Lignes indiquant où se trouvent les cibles
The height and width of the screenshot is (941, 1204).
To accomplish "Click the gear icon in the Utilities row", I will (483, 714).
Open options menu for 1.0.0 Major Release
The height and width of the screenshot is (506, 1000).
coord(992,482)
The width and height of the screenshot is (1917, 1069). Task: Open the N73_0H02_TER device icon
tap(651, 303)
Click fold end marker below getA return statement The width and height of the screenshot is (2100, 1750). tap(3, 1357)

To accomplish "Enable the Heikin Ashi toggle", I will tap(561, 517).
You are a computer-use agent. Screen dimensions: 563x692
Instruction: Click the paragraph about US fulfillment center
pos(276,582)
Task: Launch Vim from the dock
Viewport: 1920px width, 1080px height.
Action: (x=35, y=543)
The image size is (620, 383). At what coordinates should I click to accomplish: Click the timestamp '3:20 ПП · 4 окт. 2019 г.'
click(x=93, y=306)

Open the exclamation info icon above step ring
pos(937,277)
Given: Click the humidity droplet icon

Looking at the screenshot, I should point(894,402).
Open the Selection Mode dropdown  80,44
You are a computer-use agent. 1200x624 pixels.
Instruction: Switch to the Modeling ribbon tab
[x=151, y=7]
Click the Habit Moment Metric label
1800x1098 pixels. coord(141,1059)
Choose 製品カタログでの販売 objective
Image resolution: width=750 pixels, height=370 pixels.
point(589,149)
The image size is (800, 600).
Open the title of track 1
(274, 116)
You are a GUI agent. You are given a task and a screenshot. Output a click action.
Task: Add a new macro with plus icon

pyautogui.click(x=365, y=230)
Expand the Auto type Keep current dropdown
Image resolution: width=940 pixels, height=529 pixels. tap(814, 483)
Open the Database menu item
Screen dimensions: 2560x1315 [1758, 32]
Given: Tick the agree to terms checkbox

> _À faire_
Pouvez-vous recopier mot pour mot l'ensemble du matériel ci-dessus, ligne par ligne, sans y changer quoi que ce soit ?

> _Solution proposée_
The height and width of the screenshot is (941, 1204).
To accomplish "Click the gear icon in the Utilities row", I will (483, 714).
Open options menu for 1.0.0 Major Release
The height and width of the screenshot is (506, 1000).
coord(992,482)
The width and height of the screenshot is (1917, 1069). Task: Open the N73_0H02_TER device icon
tap(651, 303)
Click fold end marker below getA return statement The width and height of the screenshot is (2100, 1750). tap(3, 1357)

To accomplish "Enable the Heikin Ashi toggle", I will tap(561, 517).
You are a computer-use agent. Screen dimensions: 563x692
Instruction: Click the paragraph about US fulfillment center
pos(276,582)
Task: Launch Vim from the dock
Viewport: 1920px width, 1080px height.
Action: (x=35, y=543)
The image size is (620, 383). At what coordinates should I click to accomplish: Click the timestamp '3:20 ПП · 4 окт. 2019 г.'
click(x=93, y=306)

Open the exclamation info icon above step ring
pos(937,277)
Given: Click the humidity droplet icon

Looking at the screenshot, I should point(894,402).
Open the Selection Mode dropdown  80,44
You are a computer-use agent. 1200x624 pixels.
Instruction: Switch to the Modeling ribbon tab
[x=151, y=7]
Click the Habit Moment Metric label
1800x1098 pixels. coord(141,1059)
Choose 製品カタログでの販売 objective
Image resolution: width=750 pixels, height=370 pixels.
point(589,149)
The image size is (800, 600).
Open the title of track 1
(274, 116)
You are a GUI agent. You are given a task and a screenshot. Output a click action.
Task: Add a new macro with plus icon

pyautogui.click(x=365, y=230)
Expand the Auto type Keep current dropdown
Image resolution: width=940 pixels, height=529 pixels. tap(814, 483)
Open the Database menu item
Screen dimensions: 2560x1315 [1758, 32]
Given: Tick the agree to terms checkbox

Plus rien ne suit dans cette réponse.